Исходный текст:

****************************************

[766]. Хотя роман «Тело» и начинается с сомнений по поводу способности женщины создать подлинный эгодокумент, весь романный проект состоит в поиске соответствующих нарративных стратегий и языка для передачи специфически женской проблематики, даже если при этом писательница и тривиализировала некоторые идеи Лоуренса. В более широком смысле, ее романы с прозой русского Монпарнаса объединяет сосредоточенность на самопознании через акт наррации, без каких-либо более глобальных амбиций.
Бакунина в свою очередь стала основоположницей определенного тренда среди русских эмигрантов. Характерно, что Яновский счел необходимым стилизовать свою повесть «Любовь вторая» под исповедь эмигрантки, наделив героиню весьма схожими мыслями: «Скажу кратко: думаю, самое жестокое разочарование для женщин – это брак. Разумеется, я понимаю, хорошо полюбить, иметь сына. Но есть в этом чувстве та смиренная горечь, с какой поздней осенью человек покупает печь… если б солнце грело, ведь он бы о ней не подумал»[767]. Его героиня откровенно рассуждает о женской физиологии, однако звучит это под пером Яновского не слишком убедительно. Альфред Бем, например, иронично заметил:
В.С. Яновский все еще не может освободиться от модной сейчас любви к «физиологии» […] Говоря о таком общеизвестном явлении, как ослабление удерживающих центров мочеиспускания во время нервного напряжения, автор впадает в ложный тон литературного откровения. […] С таким явным тяготением к военной психологии не следовало бы вдаваться в объяснения переживаний женщины во время приступа месячных. Уж лучше бы это предоставить писательницам в духе Ек. Бакуниной, которая об этом может и больше, и вернее рассказать[768].
Симптоматично, что с гендерным дискурсом, достаточно необычным для русского литературного канона и часто звучащим как прямой вызов привычным представлениям о детстве и материнстве, экспериментировали именно писательницы. Обращаясь к сложным взаимоотношениям между матерью и ребенком, они обычно заменяли «сыновей» на «дочерей» (тогда как в большинстве русских художественных произведений о детстве, равно как и во фрейдовских исследованиях Эдипова комплекса, под «ребенком», как правило, подразумевался мальчик). В этом смысле примечательна повесть Берберовой «Аккомпаниаторша» (1934), хотя в ней и нет прямых отсылок к Толстому. В этом повествовании, имитирующем «записки» (как разновидность человеческого документа), писательница дает право голоса «маленькой женщине» (в противоположность «маленькому человеку» русской классики) и вскрывает зависть, обиду и разрушительные побуждения, таящиеся за робкой и жалкой наружностью героини. Сонечка, внебрачный ребенок, подсознательно списывает свои жизненные неудачи на то унижение, которое она испытала еще до рождения; она периодически возвращается к чувству взаимного стыда, которое они испытывали вместе с матерью: «Я поняла, что мама моя – это мой позор, так же, как я – ее позор. И вся наша жизнь есть непоправимый стыд»[769].

****************************************

Задание: Выведите дословно фрагмент исходного текста, начиная со слов «[766]. Хотя роман» и заканчивая словами «более глобальных амбиций.».

Исходные данные:
****************************************

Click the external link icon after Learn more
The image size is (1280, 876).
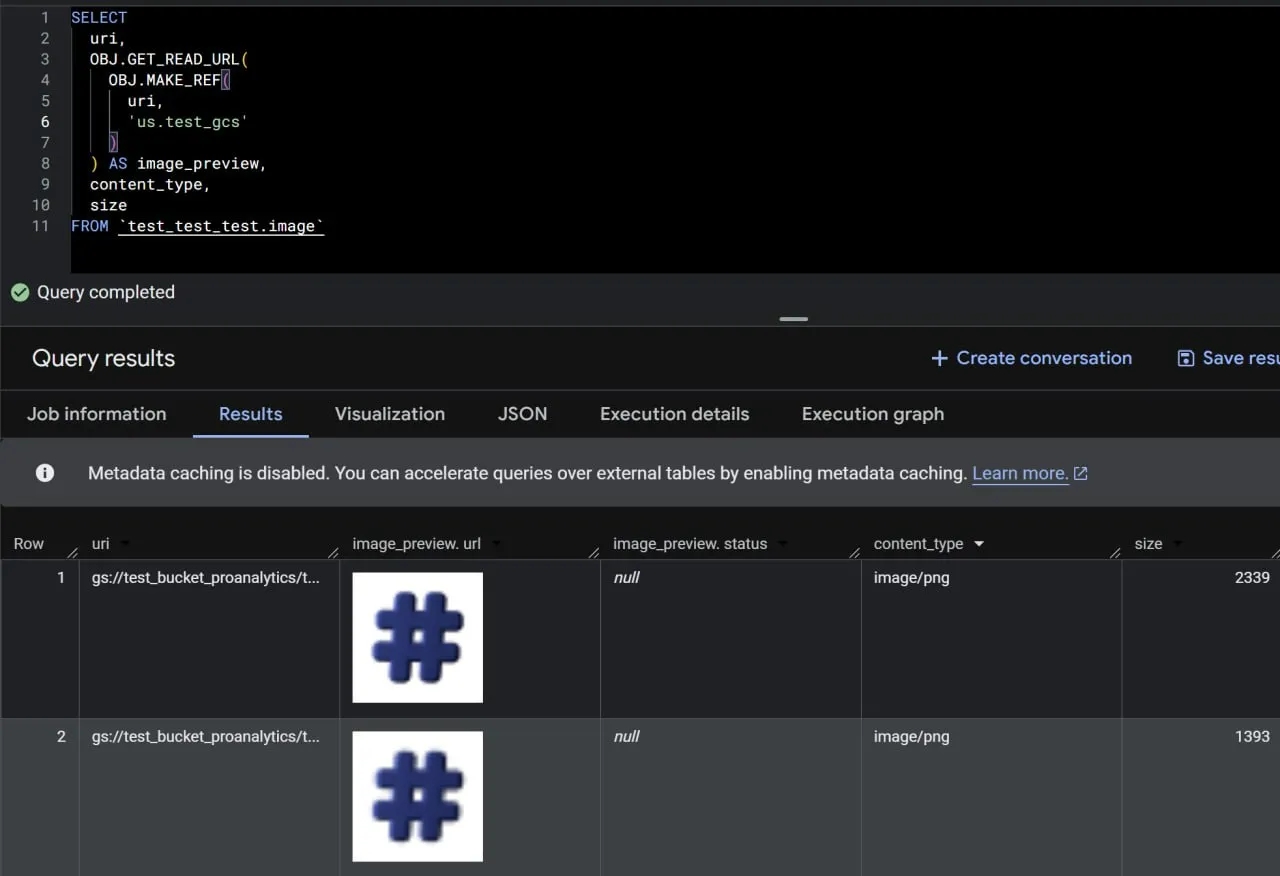click(x=1080, y=474)
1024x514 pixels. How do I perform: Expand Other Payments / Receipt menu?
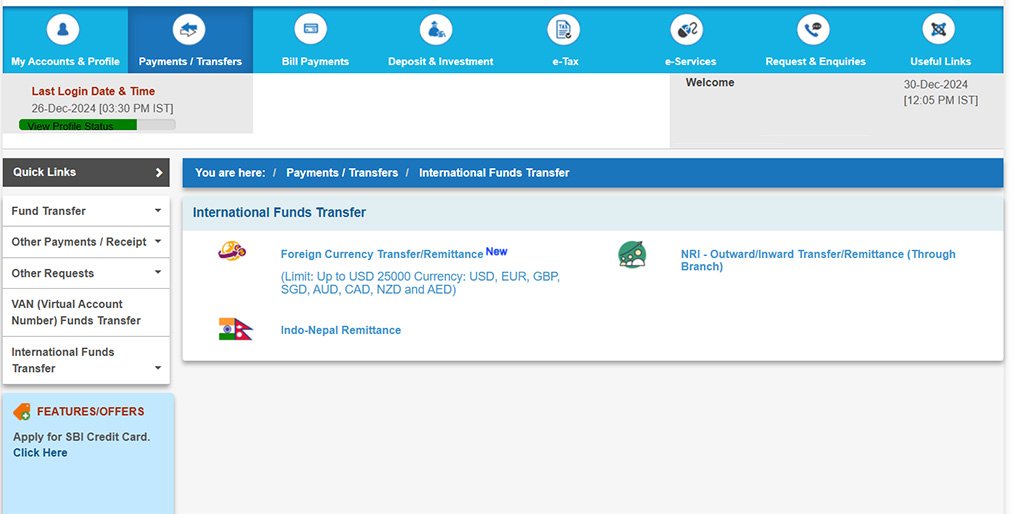tap(157, 242)
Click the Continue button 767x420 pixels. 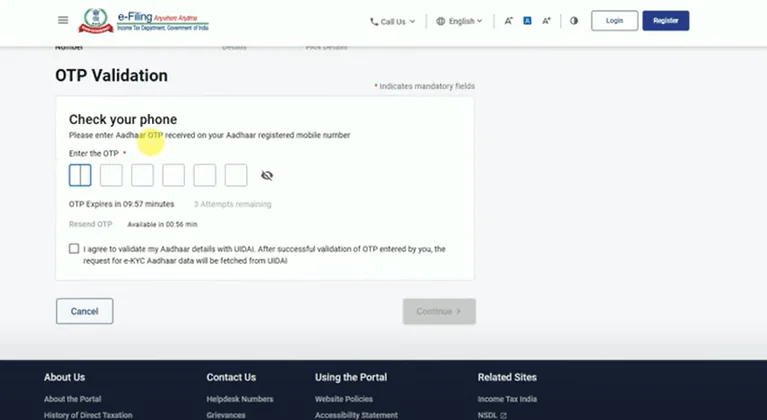[439, 311]
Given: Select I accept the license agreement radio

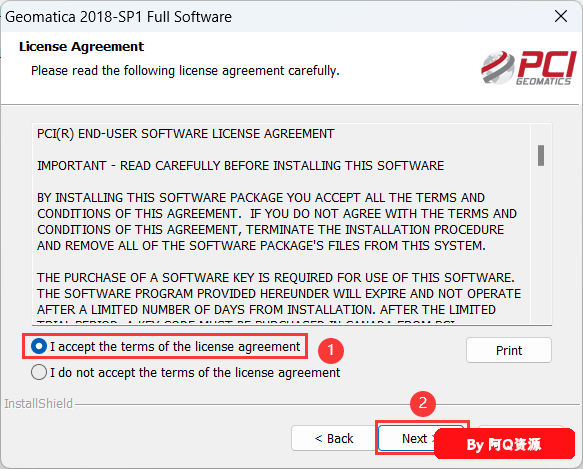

****************************************

Выполненное задание:
[766]. Хотя роман «Тело» и начинается с сомнений по поводу способности женщины создать подлинный эгодокумент, весь романный проект состоит в поиске соответствующих нарративных стратегий и языка для передачи специфически женской проблематики, даже если при этом писательница и тривиализировала некоторые идеи Лоуренса. В более широком смысле, ее романы с прозой русского Монпарнаса объединяет сосредоточенность на самопознании через акт наррации, без каких-либо более глобальных амбиций.